N’est-il pas encore plus dangereux de repousser l’explication qui se profile entre Royal et Delanoë ?

Commencer à reconstruire un parti multifracturé par une division fondamentale serait une folie. Cela nous achèverait. Il faut garder nos présidentiables au chaud pour ne pas les abîmer. Il faut une équipe de direction qui construira d’abord le nouveau PS, pour ensuite l’élargir au parti de toute la gauche, une sorte d’UMP de gauche…

Votre rapprochement avec les strauss-kahniens et l’aile gauche du PS a-t-il une cohérence politique ?

Nous sommes courageusement allés voir ceux que nous avions le plus fortement combattus, les amis de DSK, afin de rechercher les points de convergences.
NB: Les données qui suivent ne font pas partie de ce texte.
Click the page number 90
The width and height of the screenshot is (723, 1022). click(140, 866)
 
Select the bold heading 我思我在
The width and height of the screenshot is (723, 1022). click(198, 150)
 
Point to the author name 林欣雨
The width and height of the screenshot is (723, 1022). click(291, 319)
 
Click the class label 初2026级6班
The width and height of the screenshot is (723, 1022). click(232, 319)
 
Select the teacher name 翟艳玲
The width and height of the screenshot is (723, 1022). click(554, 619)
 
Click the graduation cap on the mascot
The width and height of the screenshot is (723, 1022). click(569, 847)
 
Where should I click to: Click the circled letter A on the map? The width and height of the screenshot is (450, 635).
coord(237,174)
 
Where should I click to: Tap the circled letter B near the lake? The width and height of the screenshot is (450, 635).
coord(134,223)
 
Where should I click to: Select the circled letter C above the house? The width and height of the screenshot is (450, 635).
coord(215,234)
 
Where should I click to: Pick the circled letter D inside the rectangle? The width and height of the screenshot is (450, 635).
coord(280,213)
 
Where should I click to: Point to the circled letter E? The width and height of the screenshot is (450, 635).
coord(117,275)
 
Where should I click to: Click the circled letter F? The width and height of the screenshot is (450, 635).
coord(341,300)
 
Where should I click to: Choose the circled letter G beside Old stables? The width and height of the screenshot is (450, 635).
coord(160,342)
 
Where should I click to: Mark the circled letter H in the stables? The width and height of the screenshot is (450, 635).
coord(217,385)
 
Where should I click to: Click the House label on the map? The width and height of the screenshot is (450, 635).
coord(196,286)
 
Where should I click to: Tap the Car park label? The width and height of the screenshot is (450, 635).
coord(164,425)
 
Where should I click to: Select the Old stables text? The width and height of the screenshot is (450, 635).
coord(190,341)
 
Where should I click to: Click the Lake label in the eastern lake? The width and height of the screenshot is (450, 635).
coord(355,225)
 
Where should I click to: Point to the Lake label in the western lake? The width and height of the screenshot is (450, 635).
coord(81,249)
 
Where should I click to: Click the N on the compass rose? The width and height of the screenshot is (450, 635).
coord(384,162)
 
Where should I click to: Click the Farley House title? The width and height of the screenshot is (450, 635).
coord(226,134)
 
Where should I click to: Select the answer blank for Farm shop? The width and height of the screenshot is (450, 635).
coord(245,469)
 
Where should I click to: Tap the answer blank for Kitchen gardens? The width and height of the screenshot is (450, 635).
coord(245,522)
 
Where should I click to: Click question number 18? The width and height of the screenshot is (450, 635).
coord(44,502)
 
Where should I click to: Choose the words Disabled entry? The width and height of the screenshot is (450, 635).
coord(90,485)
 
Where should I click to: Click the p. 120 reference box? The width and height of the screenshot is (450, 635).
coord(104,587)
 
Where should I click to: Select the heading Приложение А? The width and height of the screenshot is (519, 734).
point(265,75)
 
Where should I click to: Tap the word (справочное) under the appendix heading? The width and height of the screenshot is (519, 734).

Nous avons signé un premier contrat de rénovation, avec une orientation politique claire et rassembleuse, notamment sur la mondialisation. Nous ne pouvons plus continuer à nous diviser en nous traitant les uns les autres de «sociaux libéraux» ou de «gauchistes archaïques».

Pourriez-vous être candidat au poste de premier secrétaire ?

La question se posera quand ce périmètre sera large, et sa vocation majoritaire assurée. Dans ce cadre, je ferai ce qu’on me demandera.

Vous qui avez défendu le non-cumul des mandats serez candidat aux cantonales en Saône-et-Loire. Comment vous justifiez-vous ?

Ce n’est pas un abandon. C’est un changement de pratique personnelle, et un changement de priorité. Ce qui est en jeu, c’est la crédibilité de la gauche et de ses dirigeants. Cette crédibilité est aussi importante que l’exigence du mandat unique. Elle ne se construira pas seulement grâce à des prises de position à la tribune de l’Assemblée. Nous sommes écartés du pouvoir depuis cinq ans, et pour cinq ans encore. Le problème n’est plus de se battre pour l’exemplarité à l’intérieur de la gauche, mais de vaincre la droite. Et nous avons besoin de forger des politiques innovantes, qui servent d’exemples de résistance face à l’absolutisme sarkozyste, et à préparer à l’alternance. Ce qui marche au plan local doit marcher au plan national.